TASK: "The image size is (160, 221)." appears in one line of the listing below; retype that line and every later line exactly, stopping at the end, and nothing else.

SOURCE MATERIAL:
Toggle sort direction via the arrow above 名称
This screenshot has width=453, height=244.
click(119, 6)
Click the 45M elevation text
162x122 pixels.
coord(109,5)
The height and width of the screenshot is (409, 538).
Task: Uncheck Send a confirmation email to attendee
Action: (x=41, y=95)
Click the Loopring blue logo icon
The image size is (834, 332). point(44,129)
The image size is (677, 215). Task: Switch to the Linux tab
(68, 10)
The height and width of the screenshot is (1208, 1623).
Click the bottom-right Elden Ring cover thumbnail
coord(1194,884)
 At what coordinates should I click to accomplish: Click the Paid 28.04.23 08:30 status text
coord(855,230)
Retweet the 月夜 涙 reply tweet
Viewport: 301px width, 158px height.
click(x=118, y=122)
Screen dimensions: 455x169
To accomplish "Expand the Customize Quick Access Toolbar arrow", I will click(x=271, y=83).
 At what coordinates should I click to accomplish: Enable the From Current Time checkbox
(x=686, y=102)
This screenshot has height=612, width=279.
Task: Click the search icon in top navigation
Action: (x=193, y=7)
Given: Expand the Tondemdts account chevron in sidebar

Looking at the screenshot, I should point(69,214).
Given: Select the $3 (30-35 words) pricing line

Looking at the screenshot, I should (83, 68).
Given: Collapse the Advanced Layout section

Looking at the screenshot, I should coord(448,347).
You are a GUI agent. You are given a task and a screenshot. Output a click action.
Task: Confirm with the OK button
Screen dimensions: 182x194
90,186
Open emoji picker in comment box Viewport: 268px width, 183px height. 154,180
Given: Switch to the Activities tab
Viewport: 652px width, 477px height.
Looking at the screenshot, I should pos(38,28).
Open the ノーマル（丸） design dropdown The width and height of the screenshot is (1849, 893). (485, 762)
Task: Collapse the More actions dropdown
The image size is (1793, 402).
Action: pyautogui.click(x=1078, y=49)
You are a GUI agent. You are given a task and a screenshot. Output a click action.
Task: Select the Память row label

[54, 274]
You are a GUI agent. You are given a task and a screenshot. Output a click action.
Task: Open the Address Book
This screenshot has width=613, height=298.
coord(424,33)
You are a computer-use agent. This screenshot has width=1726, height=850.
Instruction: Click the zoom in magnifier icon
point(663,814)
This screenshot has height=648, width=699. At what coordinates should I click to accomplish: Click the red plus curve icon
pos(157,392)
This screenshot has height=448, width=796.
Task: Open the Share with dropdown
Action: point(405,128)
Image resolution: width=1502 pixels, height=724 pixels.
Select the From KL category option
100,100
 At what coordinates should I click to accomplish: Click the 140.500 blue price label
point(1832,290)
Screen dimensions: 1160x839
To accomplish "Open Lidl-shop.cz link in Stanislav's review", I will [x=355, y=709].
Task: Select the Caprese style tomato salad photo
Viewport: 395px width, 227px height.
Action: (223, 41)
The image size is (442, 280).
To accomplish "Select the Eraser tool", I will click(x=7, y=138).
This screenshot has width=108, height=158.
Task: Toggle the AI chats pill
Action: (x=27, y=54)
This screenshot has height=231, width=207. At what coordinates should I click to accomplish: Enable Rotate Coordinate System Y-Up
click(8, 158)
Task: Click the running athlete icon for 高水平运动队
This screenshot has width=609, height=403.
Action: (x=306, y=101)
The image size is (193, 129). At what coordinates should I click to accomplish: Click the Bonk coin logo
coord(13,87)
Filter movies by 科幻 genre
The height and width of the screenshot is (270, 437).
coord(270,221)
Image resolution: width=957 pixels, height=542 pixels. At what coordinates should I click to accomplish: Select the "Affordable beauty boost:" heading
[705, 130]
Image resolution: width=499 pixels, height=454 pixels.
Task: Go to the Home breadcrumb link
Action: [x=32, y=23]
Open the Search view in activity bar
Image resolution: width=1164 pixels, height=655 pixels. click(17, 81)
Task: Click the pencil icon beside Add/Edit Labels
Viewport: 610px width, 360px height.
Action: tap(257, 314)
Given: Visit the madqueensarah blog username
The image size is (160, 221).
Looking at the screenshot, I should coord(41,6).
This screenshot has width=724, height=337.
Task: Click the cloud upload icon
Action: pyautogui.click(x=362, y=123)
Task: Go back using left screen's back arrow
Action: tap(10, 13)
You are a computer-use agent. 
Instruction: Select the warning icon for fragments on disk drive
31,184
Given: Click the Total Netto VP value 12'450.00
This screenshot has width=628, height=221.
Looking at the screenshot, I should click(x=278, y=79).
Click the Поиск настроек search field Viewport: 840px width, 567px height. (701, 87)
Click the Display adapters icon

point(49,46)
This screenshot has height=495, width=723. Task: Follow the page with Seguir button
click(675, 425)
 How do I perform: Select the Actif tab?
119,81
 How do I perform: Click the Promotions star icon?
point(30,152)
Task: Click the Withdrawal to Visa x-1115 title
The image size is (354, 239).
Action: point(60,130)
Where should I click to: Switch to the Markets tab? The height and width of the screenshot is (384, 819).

WRITTEN RESPONSE:
The image size is (160, 221).
Looking at the screenshot, I should coord(41,6).
This screenshot has width=724, height=337.
Task: Click the cloud upload icon
Action: pyautogui.click(x=362, y=123)
Task: Go back using left screen's back arrow
Action: tap(10, 13)
You are a computer-use agent. 
Instruction: Select the warning icon for fragments on disk drive
31,184
Given: Click the Total Netto VP value 12'450.00
This screenshot has width=628, height=221.
Looking at the screenshot, I should click(x=278, y=79).
Click the Поиск настроек search field Viewport: 840px width, 567px height. (701, 87)
Click the Display adapters icon

point(49,46)
This screenshot has height=495, width=723. Task: Follow the page with Seguir button
click(675, 425)
 How do I perform: Select the Actif tab?
119,81
 How do I perform: Click the Promotions star icon?
point(30,152)
Task: Click the Withdrawal to Visa x-1115 title
The image size is (354, 239).
Action: point(60,130)
Where should I click to: Switch to the Markets tab? The height and width of the screenshot is (384, 819).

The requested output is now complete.